STATED GOAL: Give these data again, replacing "PayPal Donate button" with "PayPal Donate link" and leaving all else unchanged.

INPUT:
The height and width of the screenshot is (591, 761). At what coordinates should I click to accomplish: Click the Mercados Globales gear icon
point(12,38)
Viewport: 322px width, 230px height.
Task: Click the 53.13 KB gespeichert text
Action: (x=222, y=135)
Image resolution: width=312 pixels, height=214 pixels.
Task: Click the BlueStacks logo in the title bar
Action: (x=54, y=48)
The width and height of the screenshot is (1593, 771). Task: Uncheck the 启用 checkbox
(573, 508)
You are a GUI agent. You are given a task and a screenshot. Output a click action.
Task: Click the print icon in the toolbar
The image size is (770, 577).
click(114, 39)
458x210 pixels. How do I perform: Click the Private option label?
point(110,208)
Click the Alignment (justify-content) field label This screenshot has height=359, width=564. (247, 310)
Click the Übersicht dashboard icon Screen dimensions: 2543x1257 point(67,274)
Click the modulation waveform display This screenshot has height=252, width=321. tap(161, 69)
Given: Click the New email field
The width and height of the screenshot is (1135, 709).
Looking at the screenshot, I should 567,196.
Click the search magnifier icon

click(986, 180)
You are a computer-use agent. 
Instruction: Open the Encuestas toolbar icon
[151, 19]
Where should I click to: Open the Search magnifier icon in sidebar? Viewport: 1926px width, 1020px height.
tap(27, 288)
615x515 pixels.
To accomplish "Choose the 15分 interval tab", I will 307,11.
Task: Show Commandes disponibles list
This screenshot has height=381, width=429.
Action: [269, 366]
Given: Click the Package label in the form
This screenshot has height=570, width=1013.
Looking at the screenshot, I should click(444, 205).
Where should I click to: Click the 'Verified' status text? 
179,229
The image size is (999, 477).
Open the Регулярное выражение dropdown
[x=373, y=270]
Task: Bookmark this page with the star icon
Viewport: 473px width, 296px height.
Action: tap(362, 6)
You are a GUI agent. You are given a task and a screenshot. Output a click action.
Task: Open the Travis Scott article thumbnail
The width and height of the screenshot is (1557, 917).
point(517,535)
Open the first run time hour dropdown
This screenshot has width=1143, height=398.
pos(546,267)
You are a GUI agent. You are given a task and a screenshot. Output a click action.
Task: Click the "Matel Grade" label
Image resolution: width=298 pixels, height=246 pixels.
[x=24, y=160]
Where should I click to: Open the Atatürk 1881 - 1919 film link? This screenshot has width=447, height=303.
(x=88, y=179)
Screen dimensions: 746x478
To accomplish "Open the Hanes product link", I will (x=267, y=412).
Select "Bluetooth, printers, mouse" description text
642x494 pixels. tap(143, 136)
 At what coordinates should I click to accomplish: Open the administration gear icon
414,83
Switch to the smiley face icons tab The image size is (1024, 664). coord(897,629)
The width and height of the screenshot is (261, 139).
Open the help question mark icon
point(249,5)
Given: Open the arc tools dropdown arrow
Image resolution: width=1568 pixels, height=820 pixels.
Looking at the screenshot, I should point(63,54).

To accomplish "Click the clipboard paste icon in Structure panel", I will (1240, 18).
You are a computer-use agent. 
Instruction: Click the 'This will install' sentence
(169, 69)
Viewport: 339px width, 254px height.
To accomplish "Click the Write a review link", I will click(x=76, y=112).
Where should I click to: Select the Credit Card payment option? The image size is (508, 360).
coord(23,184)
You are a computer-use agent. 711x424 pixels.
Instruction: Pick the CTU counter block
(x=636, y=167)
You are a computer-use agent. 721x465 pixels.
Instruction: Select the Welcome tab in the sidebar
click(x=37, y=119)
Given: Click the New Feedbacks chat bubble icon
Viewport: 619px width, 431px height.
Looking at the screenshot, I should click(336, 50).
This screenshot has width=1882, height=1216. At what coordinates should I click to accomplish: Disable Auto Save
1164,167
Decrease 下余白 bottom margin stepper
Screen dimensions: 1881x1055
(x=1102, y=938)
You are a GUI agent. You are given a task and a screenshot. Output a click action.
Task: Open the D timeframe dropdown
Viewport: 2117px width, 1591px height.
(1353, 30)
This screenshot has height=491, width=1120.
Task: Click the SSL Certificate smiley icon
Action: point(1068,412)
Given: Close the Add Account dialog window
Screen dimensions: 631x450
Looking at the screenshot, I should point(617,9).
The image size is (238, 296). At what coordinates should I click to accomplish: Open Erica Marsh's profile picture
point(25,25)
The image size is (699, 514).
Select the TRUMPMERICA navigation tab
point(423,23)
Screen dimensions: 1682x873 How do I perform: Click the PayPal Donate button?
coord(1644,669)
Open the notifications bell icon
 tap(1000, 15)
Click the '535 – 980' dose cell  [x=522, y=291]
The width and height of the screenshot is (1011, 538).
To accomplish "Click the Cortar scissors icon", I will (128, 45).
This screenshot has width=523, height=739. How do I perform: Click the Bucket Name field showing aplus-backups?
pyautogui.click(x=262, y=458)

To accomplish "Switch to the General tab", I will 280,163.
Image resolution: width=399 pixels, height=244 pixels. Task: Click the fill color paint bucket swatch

ANSWER BELOW:
The height and width of the screenshot is (591, 761). At what coordinates should I click to accomplish: Click the Mercados Globales gear icon
point(12,38)
Viewport: 322px width, 230px height.
Task: Click the 53.13 KB gespeichert text
Action: (x=222, y=135)
Image resolution: width=312 pixels, height=214 pixels.
Task: Click the BlueStacks logo in the title bar
Action: (x=54, y=48)
The width and height of the screenshot is (1593, 771). Task: Uncheck the 启用 checkbox
(573, 508)
You are a GUI agent. You are given a task and a screenshot. Output a click action.
Task: Click the print icon in the toolbar
The image size is (770, 577).
click(114, 39)
458x210 pixels. How do I perform: Click the Private option label?
point(110,208)
Click the Alignment (justify-content) field label This screenshot has height=359, width=564. (247, 310)
Click the Übersicht dashboard icon Screen dimensions: 2543x1257 point(67,274)
Click the modulation waveform display This screenshot has height=252, width=321. tap(161, 69)
Given: Click the New email field
The width and height of the screenshot is (1135, 709).
Looking at the screenshot, I should 567,196.
Click the search magnifier icon

click(986, 180)
You are a computer-use agent. 
Instruction: Open the Encuestas toolbar icon
[151, 19]
Where should I click to: Open the Search magnifier icon in sidebar? Viewport: 1926px width, 1020px height.
tap(27, 288)
615x515 pixels.
To accomplish "Choose the 15分 interval tab", I will 307,11.
Task: Show Commandes disponibles list
This screenshot has height=381, width=429.
Action: [269, 366]
Given: Click the Package label in the form
This screenshot has height=570, width=1013.
Looking at the screenshot, I should click(444, 205).
Where should I click to: Click the 'Verified' status text? 
179,229
The image size is (999, 477).
Open the Регулярное выражение dropdown
[x=373, y=270]
Task: Bookmark this page with the star icon
Viewport: 473px width, 296px height.
Action: tap(362, 6)
You are a GUI agent. You are given a task and a screenshot. Output a click action.
Task: Open the Travis Scott article thumbnail
The width and height of the screenshot is (1557, 917).
point(517,535)
Open the first run time hour dropdown
This screenshot has width=1143, height=398.
pos(546,267)
You are a GUI agent. You are given a task and a screenshot. Output a click action.
Task: Click the "Matel Grade" label
Image resolution: width=298 pixels, height=246 pixels.
[x=24, y=160]
Where should I click to: Open the Atatürk 1881 - 1919 film link? This screenshot has width=447, height=303.
(x=88, y=179)
Screen dimensions: 746x478
To accomplish "Open the Hanes product link", I will (x=267, y=412).
Select "Bluetooth, printers, mouse" description text
642x494 pixels. tap(143, 136)
 At what coordinates should I click to accomplish: Open the administration gear icon
414,83
Switch to the smiley face icons tab The image size is (1024, 664). coord(897,629)
The width and height of the screenshot is (261, 139).
Open the help question mark icon
point(249,5)
Given: Open the arc tools dropdown arrow
Image resolution: width=1568 pixels, height=820 pixels.
Looking at the screenshot, I should point(63,54).

To accomplish "Click the clipboard paste icon in Structure panel", I will (1240, 18).
You are a computer-use agent. 
Instruction: Click the 'This will install' sentence
(169, 69)
Viewport: 339px width, 254px height.
To accomplish "Click the Write a review link", I will click(x=76, y=112).
Where should I click to: Select the Credit Card payment option? The image size is (508, 360).
coord(23,184)
You are a computer-use agent. 711x424 pixels.
Instruction: Pick the CTU counter block
(x=636, y=167)
You are a computer-use agent. 721x465 pixels.
Instruction: Select the Welcome tab in the sidebar
click(x=37, y=119)
Given: Click the New Feedbacks chat bubble icon
Viewport: 619px width, 431px height.
Looking at the screenshot, I should click(336, 50).
This screenshot has width=1882, height=1216. At what coordinates should I click to accomplish: Disable Auto Save
1164,167
Decrease 下余白 bottom margin stepper
Screen dimensions: 1881x1055
(x=1102, y=938)
You are a GUI agent. You are given a task and a screenshot. Output a click action.
Task: Open the D timeframe dropdown
Viewport: 2117px width, 1591px height.
(1353, 30)
This screenshot has height=491, width=1120.
Task: Click the SSL Certificate smiley icon
Action: point(1068,412)
Given: Close the Add Account dialog window
Screen dimensions: 631x450
Looking at the screenshot, I should point(617,9).
The image size is (238, 296). At what coordinates should I click to accomplish: Open Erica Marsh's profile picture
point(25,25)
The image size is (699, 514).
Select the TRUMPMERICA navigation tab
point(423,23)
Screen dimensions: 1682x873 How do I perform: Click the PayPal Donate link?
coord(1644,669)
Open the notifications bell icon
 tap(1000, 15)
Click the '535 – 980' dose cell  [x=522, y=291]
The width and height of the screenshot is (1011, 538).
To accomplish "Click the Cortar scissors icon", I will (128, 45).
This screenshot has width=523, height=739. How do I perform: Click the Bucket Name field showing aplus-backups?
pyautogui.click(x=262, y=458)

To accomplish "Switch to the General tab", I will 280,163.
Image resolution: width=399 pixels, height=244 pixels. Task: Click the fill color paint bucket swatch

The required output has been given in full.